Group

A group is an entity containing users and is attached to a specific profile. A group contains a set of parameters such as Display Protocols in CARESTREAM PACS Client or specific security settings, etc.

Profile

A profile describes the functions a user has after logging in to the CARESTREAM PACS Client. A profile contains a list of features (similar to licensing). Sites cannot edit the contents of a profile. One group can only belong to one profile. However, several different groups can belong to the same profile.

For example: Group A belongs to one specific profile (Profile A). Group B also belongs to one specific profile (Profile A). Users of both groups have the same set of basic features (and user interface) when they log on to the system. However, each group has its own set of permissions.

A feature is a licensed permission, is not configurable, and represents a function in the system.

Permissions

The permissions to perform certain operations or view certain data are controlled by the Security Manager and managed by the UM. Permissions are attached by default to a specific group. Permissions can also be configured on a user level. Each group has a specific set of permissions with a 1:1 ratio (one set of permissions is available for one group and vice versa).

The same theory applies to users. For example, a user belonging to a group automatically inherits the group’s permissions. If a specific permission is added or removed from the user, the user has a specific set of permissions.

You can configure permissions on a system, group, or user level. Each level overrides the preceding level.

Certain permissions are dependent upon features. If a user does not have the feature in the profile to which the user is attached, the permission is not available to the user.

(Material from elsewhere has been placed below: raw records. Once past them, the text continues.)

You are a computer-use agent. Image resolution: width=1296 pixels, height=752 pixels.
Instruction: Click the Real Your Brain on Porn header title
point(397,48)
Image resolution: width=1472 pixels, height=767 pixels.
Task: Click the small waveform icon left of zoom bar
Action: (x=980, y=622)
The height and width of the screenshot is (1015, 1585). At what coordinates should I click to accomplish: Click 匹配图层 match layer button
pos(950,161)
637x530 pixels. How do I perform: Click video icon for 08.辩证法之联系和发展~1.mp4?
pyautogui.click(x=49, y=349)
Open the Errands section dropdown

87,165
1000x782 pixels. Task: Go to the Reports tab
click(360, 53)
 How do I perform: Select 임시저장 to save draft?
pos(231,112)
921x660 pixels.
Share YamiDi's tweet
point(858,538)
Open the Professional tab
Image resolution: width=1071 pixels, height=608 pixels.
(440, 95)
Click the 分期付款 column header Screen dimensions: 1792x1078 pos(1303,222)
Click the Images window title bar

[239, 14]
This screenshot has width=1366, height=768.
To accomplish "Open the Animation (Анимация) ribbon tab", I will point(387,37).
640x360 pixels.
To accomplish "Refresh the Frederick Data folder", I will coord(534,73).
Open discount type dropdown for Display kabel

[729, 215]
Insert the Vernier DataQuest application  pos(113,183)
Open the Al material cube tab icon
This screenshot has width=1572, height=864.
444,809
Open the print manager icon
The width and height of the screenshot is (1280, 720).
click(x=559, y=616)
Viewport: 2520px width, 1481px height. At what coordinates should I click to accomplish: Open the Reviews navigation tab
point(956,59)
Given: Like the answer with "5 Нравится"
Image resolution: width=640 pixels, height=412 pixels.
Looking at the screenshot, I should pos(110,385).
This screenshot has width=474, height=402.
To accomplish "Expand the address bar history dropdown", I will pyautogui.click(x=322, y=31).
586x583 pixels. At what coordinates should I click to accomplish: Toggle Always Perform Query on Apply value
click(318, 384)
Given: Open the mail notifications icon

The permissions mechanism must read the profile content and allow configuring permissions for the relevant features in the profile and changing the permissions. Features that are not in a specific profile do not appear in the User Management at all.

Permissions and Profiles

Certain features of the system are included as part of the profile definition and require permission controls. The permissions mechanism allows configuring or changing permissions for the relevant features in the profile. Features that are not in a specific profile do not appear in the Security Manager. Most sites have more than one profile, so the permissions mechanism must be able to read the profile that is relevant for a specific user or group.